Os Estados Unidos eram um país agrário, onde os desbravadores do Oeste andavam armados e chamavam os nativos daqueles territórios de “pagãos” ou “infiéis”.
No Brasil o Imperador lutava por introduzir o modo de vida europeu nos costumes brasileiros. Lembremos que antes da vinda da família real portuguesa para cá o idioma mais falado era o Tupi-Guarani. O português foi sendo lentamente absorvido, mas restaram muitas palavras como mandioca, Iguaçu, tapioca, peteca...
Foi num mundo assim, sem petróleo, sem chips, sem anestesia, e onde as instituições democráticas ainda estavam em formação, que Alan Kardec trouxe à luz uma obra cujo valor a história ainda não soube reconhecer, não apenas por tratar com seriedade de temas normalmente desprezados pelos religiosos e pensadores do seu tempo, mas principalmente por incorporar aspectos da verdade universal presentes noutras tradições religiosas, científicas e filosóficas, mas tidas como ingênuas ou exóticas pelo pensador europeu vitoriano.
O curioso é que esse caráter transdisciplinar de O Livro dos Espíritos não foi produto da pesquisa de campo de um estudioso de tradições orientais, como vemos acontecer muito nos dias atuais, mas da comunicação mediúnica de espíritos desejantes de reviverem o cristianismo primitivo – berço de verdades então esquecidas – que despertaram para o interesse dos religiosos ocidentais temas tão diversos como reencarnação, vida em outros planetas, intercomunicação com espíritos, corpos espirituais, realidade extra-física e muito mais.
O Livro dos Espíritos - e o Espiritismo como um todo - foi grande precursor de um tempo que ainda virá, onde, superados os limites que a tecnologia acabou por nos impor, veremos a verdade não mais como uma projeção de imagens numa tela de cinema a que assistimos passivamente, mas como a própria imagem da vida captada na retina de nossa alma.
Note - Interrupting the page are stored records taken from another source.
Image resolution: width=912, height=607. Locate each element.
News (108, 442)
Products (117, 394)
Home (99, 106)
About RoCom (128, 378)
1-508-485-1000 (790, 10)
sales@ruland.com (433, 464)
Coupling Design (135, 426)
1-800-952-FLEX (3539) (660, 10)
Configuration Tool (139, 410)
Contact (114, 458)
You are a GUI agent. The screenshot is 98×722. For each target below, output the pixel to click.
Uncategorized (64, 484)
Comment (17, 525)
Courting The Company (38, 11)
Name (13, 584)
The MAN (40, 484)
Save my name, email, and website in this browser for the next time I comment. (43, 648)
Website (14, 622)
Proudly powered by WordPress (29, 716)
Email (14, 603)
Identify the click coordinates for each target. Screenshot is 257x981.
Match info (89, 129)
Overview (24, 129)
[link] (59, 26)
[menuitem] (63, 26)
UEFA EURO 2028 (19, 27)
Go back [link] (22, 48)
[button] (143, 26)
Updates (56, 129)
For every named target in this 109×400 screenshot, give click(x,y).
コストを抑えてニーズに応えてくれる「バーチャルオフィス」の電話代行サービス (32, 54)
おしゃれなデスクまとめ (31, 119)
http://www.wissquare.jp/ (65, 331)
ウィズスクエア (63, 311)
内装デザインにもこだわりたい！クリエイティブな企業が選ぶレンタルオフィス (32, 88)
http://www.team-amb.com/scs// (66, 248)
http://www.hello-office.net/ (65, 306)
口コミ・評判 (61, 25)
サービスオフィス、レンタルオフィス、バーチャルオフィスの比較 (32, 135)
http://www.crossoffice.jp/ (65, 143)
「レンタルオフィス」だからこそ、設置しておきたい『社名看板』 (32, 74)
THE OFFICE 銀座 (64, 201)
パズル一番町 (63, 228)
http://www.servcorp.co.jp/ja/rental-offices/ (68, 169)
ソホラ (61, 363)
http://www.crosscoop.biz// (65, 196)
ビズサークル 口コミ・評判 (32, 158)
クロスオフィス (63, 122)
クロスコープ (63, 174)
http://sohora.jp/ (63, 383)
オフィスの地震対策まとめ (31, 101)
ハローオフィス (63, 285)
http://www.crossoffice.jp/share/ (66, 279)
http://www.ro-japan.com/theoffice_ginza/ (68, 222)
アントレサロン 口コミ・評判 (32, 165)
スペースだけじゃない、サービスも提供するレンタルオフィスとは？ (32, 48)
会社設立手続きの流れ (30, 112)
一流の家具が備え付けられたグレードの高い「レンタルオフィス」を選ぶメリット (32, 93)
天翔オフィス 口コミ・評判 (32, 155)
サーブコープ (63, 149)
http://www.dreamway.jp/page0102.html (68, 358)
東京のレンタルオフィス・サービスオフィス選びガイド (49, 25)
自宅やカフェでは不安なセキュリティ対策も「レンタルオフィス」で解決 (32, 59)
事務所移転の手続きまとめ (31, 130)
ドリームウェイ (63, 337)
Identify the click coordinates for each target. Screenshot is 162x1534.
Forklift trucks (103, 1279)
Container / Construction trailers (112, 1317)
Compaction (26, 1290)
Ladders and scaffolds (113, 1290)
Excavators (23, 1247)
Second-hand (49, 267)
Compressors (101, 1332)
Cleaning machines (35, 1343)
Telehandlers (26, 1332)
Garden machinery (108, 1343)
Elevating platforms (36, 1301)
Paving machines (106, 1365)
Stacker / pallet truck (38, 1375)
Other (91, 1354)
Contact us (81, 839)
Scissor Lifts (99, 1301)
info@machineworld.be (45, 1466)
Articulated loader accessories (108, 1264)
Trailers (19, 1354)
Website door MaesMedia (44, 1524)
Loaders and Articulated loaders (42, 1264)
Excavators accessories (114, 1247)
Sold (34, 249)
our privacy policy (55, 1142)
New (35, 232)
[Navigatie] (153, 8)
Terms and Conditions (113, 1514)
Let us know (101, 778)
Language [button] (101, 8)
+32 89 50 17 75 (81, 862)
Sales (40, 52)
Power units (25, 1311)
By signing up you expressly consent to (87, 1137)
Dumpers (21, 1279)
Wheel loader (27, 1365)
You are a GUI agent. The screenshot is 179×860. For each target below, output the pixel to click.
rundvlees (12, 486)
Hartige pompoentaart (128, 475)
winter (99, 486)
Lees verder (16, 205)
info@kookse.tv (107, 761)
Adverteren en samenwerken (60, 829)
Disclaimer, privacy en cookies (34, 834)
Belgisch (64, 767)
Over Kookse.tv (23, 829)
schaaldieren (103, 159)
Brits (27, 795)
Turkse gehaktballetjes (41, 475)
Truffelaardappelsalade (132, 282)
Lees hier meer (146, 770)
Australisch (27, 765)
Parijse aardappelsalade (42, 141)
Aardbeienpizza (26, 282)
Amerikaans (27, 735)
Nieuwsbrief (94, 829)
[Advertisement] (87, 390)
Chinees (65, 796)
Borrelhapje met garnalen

Estudá-lo, apreciá-lo e cultivá-lo como um vigoroso marco de transformação do pensamento religioso ocidental é indispensável para aqueles que buscam a verdade.
Reconhecer sua transcendência, não obstante suas raízes oitocentistas, é forçoso para qualquer estudante de mente aberta.
O Livro dos Espíritos é um guia para quem deseja transpor a porta do século XIX para o XXI. Apenas se faz necessária a ressalva de que não o transformemos numa camisa de força conceitual, de modo a que, dentro de 100 ou 200 anos, seja necessário que venha um novo Kardec nos libertar de nossos dogmatismos.
É quase desnecessário dizer que, uma vez atravessada a porta, ainda haverá um longo caminho a percorrer.